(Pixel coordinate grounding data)

---------------

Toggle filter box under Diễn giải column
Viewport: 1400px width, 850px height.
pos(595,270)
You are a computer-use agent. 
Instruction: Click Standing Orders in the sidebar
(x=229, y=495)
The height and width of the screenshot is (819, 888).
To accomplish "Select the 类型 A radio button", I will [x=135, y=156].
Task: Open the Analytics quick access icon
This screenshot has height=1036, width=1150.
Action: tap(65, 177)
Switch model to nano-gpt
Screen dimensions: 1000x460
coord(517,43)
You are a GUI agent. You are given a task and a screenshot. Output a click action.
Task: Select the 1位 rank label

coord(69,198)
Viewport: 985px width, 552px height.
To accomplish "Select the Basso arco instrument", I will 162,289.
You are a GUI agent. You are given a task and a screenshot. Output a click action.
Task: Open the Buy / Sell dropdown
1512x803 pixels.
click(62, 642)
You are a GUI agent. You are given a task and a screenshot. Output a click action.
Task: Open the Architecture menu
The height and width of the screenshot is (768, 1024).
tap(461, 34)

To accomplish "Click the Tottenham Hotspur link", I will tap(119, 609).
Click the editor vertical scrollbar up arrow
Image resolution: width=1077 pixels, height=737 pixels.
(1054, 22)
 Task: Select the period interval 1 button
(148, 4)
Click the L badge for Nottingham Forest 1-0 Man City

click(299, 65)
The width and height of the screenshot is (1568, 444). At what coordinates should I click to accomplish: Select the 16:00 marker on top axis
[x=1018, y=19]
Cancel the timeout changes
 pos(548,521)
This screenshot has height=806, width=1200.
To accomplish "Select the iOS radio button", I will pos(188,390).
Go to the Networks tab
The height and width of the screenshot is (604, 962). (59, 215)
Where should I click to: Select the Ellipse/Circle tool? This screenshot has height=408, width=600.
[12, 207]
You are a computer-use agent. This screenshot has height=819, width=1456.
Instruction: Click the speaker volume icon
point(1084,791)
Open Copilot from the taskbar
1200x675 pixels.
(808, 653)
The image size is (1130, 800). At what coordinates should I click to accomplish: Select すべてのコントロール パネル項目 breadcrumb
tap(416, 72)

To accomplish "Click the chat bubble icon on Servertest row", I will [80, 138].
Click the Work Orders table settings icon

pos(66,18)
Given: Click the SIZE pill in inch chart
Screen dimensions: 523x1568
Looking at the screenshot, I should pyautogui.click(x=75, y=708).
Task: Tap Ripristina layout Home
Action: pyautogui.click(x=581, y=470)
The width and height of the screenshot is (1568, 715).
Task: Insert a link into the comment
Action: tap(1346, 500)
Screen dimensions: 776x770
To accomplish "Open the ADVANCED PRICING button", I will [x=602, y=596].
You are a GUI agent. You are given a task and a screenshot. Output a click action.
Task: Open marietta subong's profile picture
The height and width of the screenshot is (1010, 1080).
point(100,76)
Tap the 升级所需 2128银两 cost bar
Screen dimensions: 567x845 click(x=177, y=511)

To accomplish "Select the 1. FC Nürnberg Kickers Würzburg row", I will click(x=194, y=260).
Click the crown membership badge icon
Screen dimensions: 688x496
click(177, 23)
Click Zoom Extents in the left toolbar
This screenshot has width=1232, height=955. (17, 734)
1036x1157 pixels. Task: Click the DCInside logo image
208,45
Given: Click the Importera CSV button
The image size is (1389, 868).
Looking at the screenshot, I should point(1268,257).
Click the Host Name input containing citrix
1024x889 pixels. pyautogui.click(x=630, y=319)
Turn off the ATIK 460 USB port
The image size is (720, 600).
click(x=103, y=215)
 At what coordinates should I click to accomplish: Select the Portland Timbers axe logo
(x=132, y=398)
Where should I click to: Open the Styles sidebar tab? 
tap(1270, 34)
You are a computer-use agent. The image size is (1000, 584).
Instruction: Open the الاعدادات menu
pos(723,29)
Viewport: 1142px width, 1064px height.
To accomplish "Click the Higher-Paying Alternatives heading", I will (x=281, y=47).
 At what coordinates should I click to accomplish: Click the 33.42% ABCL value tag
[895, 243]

---------------

Your objective :: Total the lines of the data that include the word "radio", and give that total as the sole response.

Exercise answer :: 2